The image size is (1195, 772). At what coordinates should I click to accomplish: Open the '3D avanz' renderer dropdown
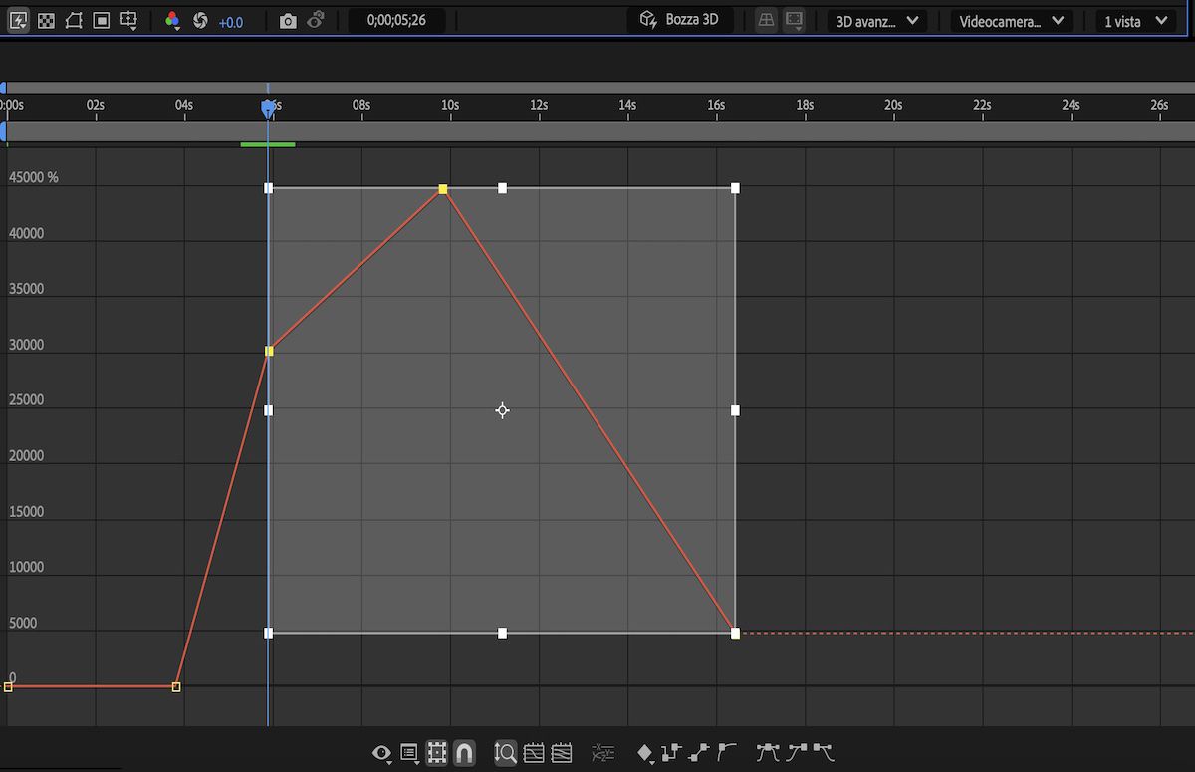[x=875, y=20]
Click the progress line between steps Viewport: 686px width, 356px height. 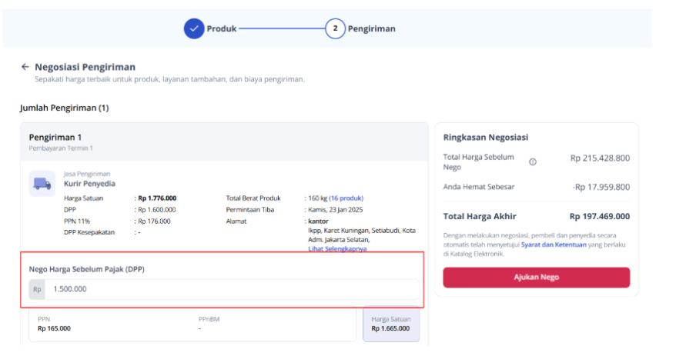coord(281,28)
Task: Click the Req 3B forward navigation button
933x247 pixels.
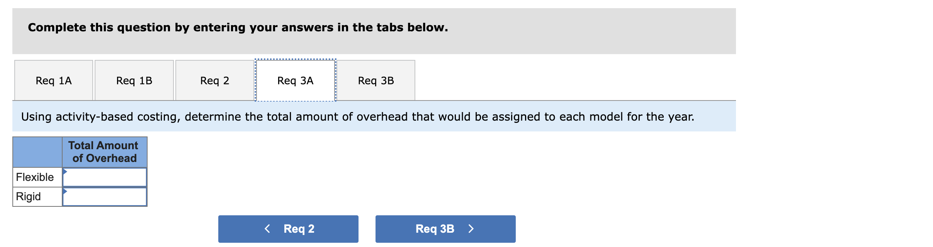Action: point(445,229)
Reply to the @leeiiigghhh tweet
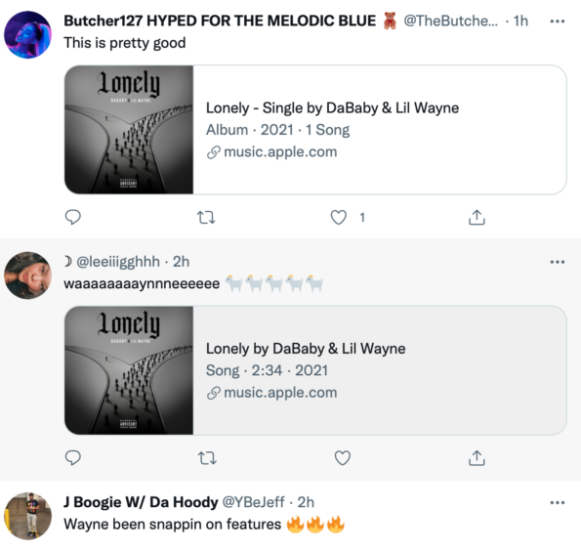 73,458
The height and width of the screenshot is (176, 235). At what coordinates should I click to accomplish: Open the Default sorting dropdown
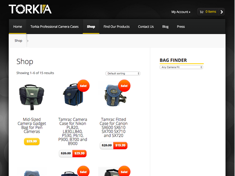123,73
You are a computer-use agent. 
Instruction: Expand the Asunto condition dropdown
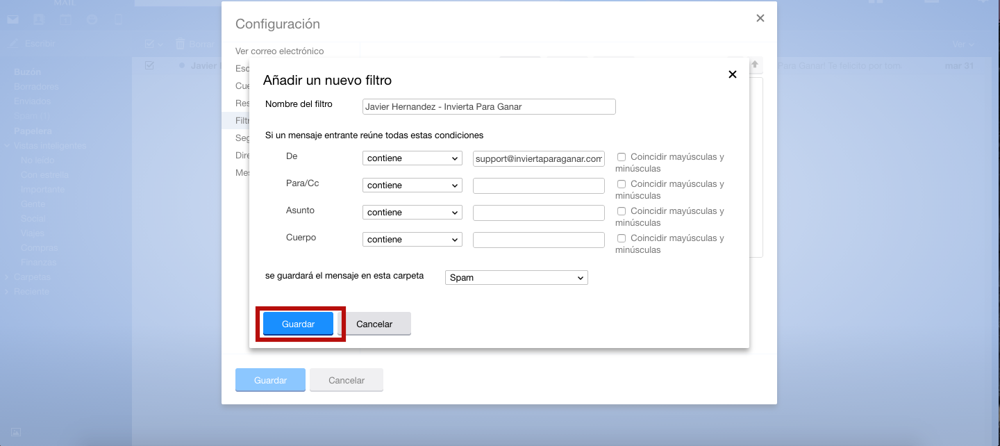coord(413,213)
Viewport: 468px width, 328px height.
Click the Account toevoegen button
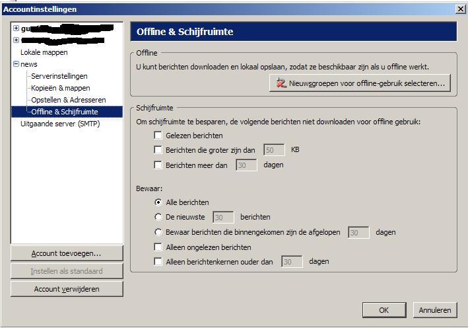pyautogui.click(x=67, y=254)
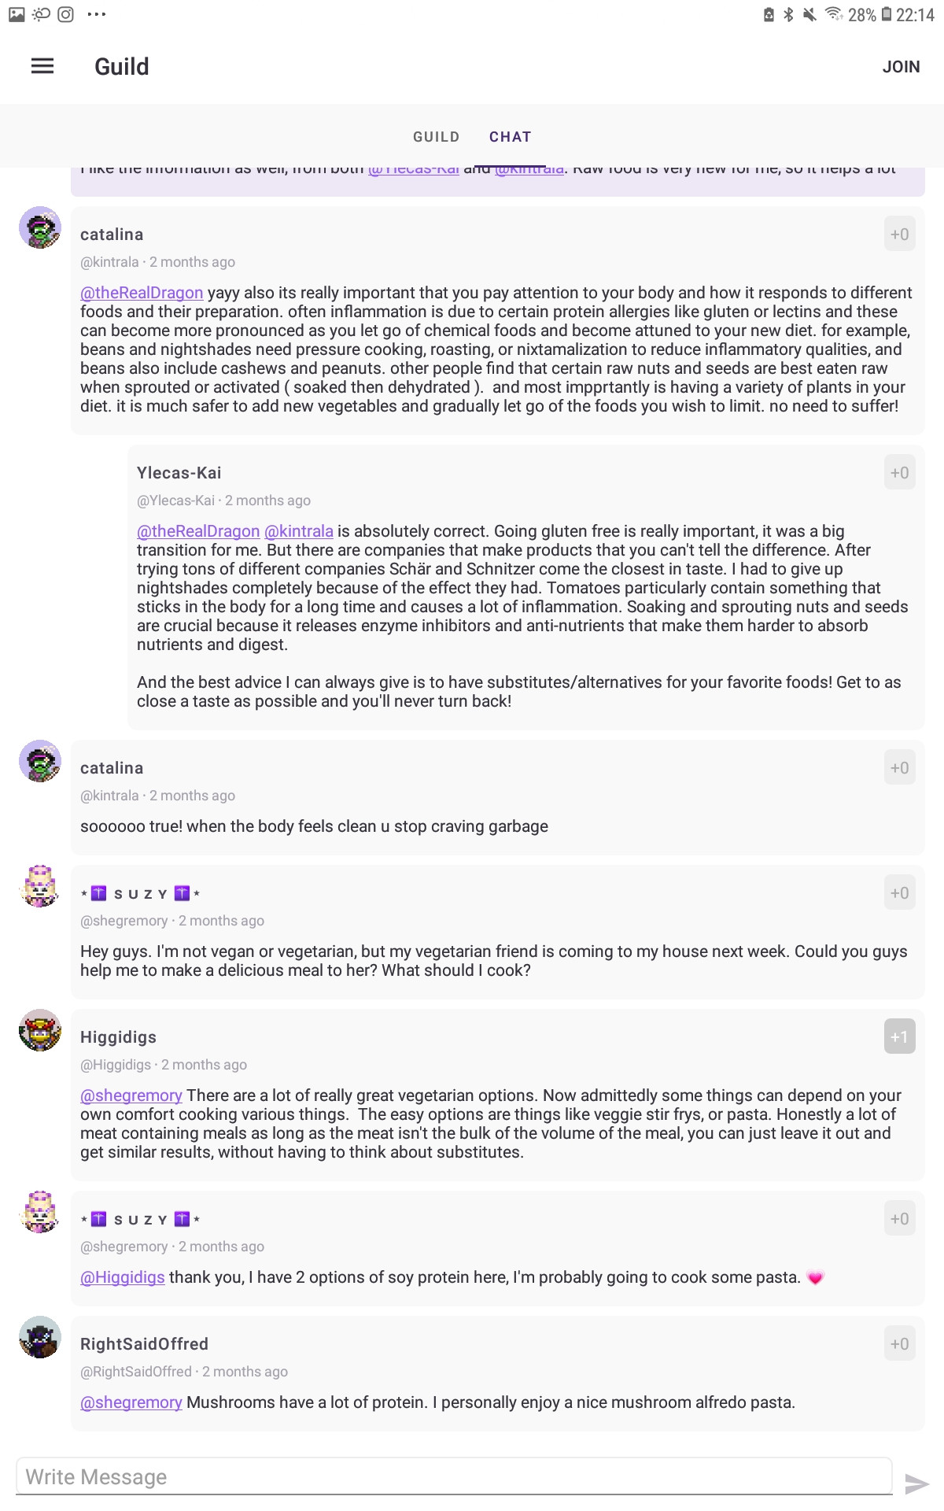Tap the Instagram notification icon in status bar
This screenshot has width=944, height=1511.
point(66,14)
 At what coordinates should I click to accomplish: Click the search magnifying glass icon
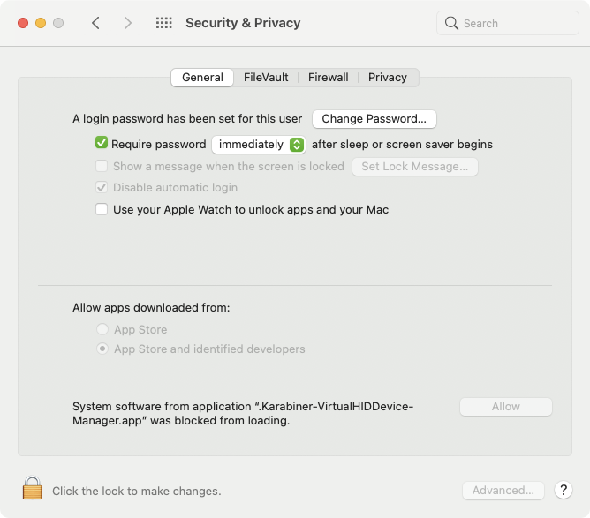click(x=452, y=23)
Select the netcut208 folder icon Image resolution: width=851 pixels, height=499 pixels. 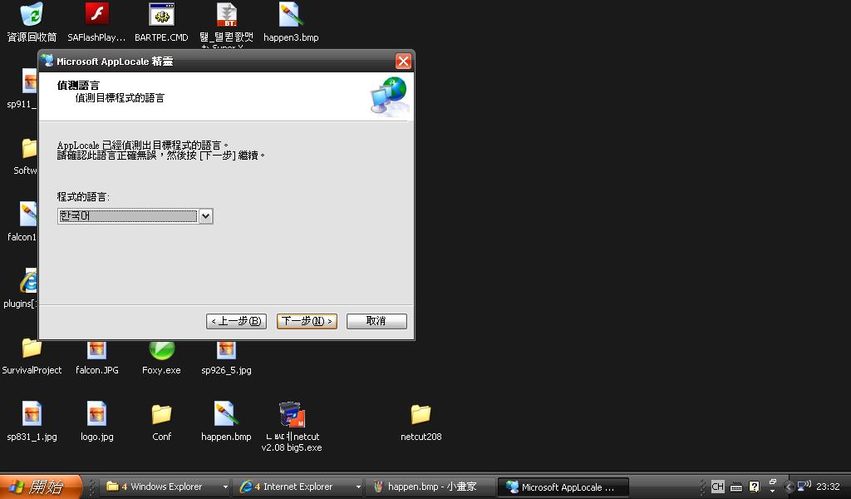(421, 415)
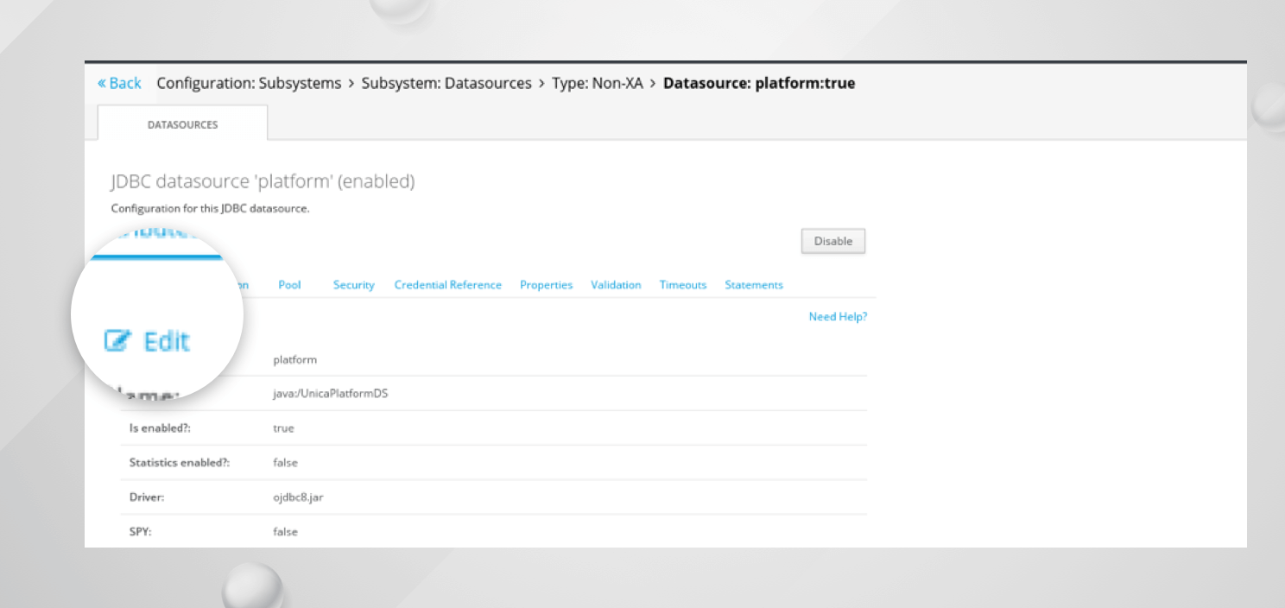The width and height of the screenshot is (1285, 608).
Task: Click the Edit pencil icon
Action: point(117,341)
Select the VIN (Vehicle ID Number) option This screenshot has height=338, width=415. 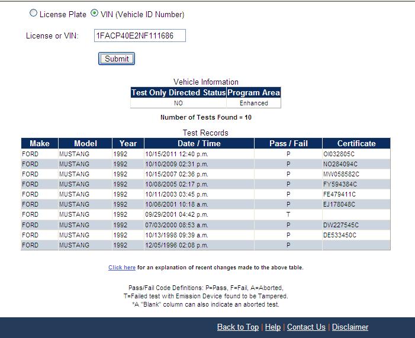[95, 14]
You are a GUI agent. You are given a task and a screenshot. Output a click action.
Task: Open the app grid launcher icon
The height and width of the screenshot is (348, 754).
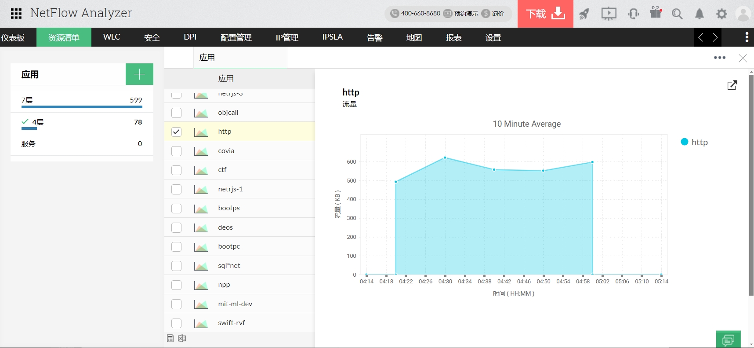click(x=16, y=14)
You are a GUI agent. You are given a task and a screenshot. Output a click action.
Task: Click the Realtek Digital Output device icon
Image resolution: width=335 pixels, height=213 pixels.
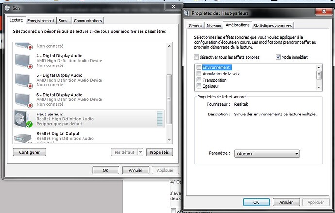(x=24, y=138)
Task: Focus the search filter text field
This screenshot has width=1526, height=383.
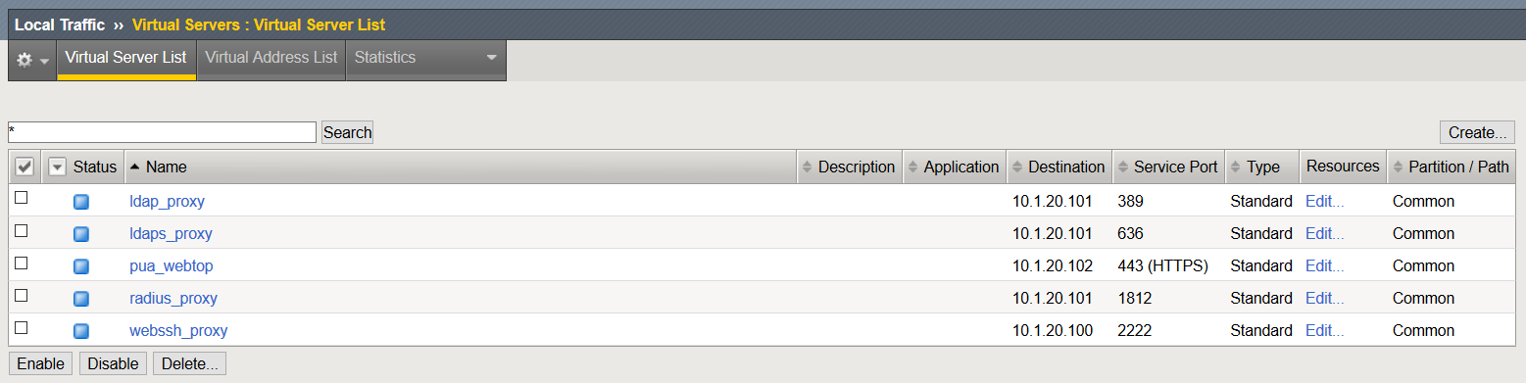Action: (x=162, y=132)
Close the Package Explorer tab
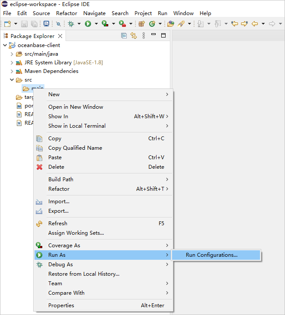 (x=60, y=36)
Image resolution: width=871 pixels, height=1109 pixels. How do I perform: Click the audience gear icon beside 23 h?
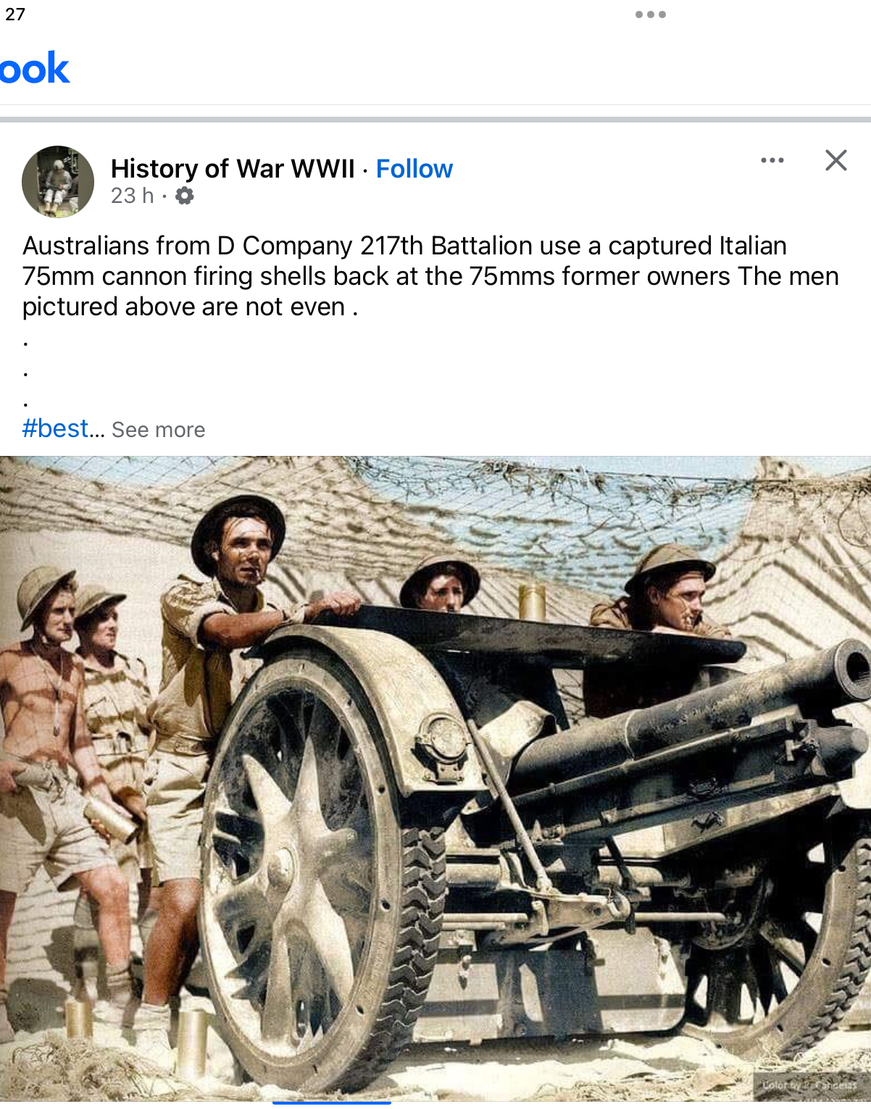[x=185, y=196]
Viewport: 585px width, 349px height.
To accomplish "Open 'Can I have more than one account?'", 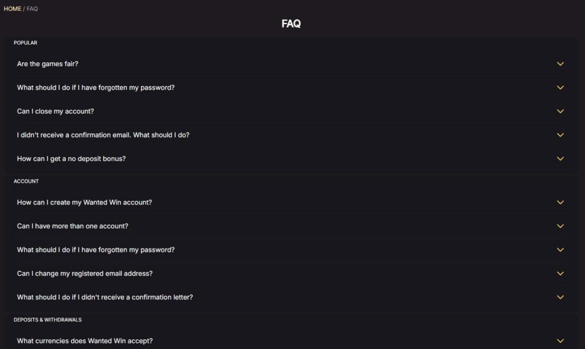I will click(x=73, y=226).
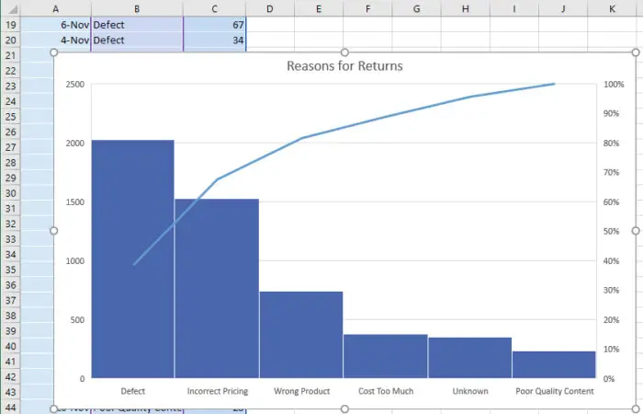Select the chart title Reasons for Returns
Image resolution: width=643 pixels, height=414 pixels.
pos(344,66)

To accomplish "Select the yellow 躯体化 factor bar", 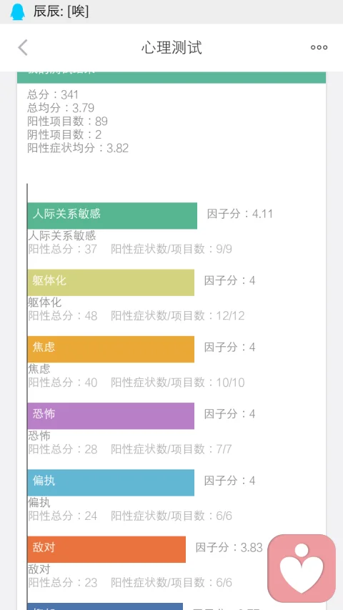I will click(111, 282).
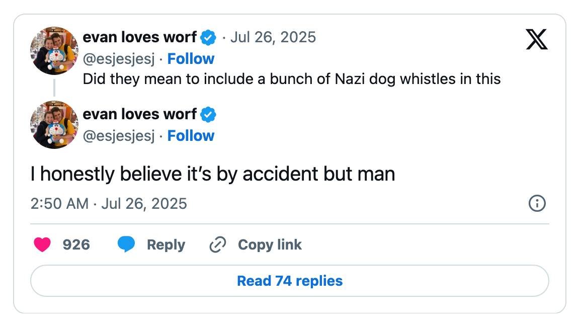Open the 2:50 AM · Jul 26, 2025 timestamp

[109, 204]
^^^^^^^^
Task statement: Keep to the lines above from the line with "Close the Package Explorer tab" to the line with "Viewport: 585px width, 349px height.", and set down exactly those, inclusive, with nothing else and every picture left out.

Exercise result:
Close the Package Explorer tab
 (x=60, y=36)
Image resolution: width=871 pixels, height=1109 pixels. How do I perform: Click the audience gear icon beside 23 h?
[x=185, y=196]
Viewport: 585px width, 349px height.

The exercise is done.